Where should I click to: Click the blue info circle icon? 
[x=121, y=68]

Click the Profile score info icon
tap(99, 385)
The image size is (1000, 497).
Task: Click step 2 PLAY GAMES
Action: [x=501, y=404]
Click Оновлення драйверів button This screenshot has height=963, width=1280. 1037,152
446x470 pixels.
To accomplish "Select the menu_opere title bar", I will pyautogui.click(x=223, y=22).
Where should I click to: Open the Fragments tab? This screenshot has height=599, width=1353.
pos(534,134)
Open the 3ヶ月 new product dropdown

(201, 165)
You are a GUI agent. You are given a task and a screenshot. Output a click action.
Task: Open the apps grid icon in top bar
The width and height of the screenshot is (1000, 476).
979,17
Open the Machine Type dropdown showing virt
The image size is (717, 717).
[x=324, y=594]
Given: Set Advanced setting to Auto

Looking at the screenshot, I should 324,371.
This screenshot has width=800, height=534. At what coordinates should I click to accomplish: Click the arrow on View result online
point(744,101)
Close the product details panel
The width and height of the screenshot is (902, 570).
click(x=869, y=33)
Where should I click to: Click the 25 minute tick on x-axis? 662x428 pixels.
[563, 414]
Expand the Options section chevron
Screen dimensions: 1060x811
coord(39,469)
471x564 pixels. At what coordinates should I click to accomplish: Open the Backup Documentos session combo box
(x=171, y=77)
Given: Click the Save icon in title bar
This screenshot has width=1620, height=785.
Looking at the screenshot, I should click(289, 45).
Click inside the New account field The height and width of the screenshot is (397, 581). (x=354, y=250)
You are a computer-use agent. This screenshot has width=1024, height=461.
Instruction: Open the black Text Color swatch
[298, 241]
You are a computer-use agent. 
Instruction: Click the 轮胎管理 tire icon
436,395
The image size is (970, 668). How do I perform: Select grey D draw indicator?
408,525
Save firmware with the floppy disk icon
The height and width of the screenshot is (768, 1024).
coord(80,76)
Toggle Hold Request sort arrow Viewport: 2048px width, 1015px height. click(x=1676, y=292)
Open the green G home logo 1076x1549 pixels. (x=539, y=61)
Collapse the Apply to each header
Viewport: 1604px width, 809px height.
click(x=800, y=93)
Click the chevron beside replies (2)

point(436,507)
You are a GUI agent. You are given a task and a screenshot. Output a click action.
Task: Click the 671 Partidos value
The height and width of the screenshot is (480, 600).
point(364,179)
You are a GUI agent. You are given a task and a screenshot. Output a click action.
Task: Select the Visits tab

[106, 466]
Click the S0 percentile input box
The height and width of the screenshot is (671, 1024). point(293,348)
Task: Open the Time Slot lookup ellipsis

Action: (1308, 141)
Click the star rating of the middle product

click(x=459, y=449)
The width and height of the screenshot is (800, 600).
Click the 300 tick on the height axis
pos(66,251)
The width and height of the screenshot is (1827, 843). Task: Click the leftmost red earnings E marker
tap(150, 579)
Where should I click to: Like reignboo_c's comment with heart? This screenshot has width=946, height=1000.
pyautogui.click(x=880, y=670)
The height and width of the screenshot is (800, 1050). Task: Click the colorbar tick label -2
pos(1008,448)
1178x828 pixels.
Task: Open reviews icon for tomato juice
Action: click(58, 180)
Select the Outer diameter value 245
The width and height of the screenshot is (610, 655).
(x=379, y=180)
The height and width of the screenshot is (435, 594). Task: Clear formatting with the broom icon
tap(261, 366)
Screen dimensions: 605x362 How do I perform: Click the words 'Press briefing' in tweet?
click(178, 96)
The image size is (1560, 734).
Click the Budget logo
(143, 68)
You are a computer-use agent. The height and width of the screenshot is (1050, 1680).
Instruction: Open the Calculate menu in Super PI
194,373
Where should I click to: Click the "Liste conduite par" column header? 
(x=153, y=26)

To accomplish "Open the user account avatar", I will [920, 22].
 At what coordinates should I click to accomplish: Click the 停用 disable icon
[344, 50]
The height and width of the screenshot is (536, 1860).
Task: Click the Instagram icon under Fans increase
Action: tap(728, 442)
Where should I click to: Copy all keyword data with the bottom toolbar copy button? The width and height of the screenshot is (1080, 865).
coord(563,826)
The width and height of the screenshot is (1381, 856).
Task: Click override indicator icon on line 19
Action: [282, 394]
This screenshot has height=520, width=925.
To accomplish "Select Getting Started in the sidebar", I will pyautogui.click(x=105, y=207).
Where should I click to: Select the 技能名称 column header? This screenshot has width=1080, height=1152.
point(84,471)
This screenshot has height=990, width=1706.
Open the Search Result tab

> **Work to complete**: The lines wanted are those from the one with "This screenshot has height=520, width=925." through the last line of the records, repeated exactly and with both ends included.

> **Solution for this task**:
This screenshot has height=520, width=925.
To accomplish "Select Getting Started in the sidebar", I will pyautogui.click(x=105, y=207).
Where should I click to: Select the 技能名称 column header? This screenshot has width=1080, height=1152.
point(84,471)
This screenshot has height=990, width=1706.
Open the Search Result tab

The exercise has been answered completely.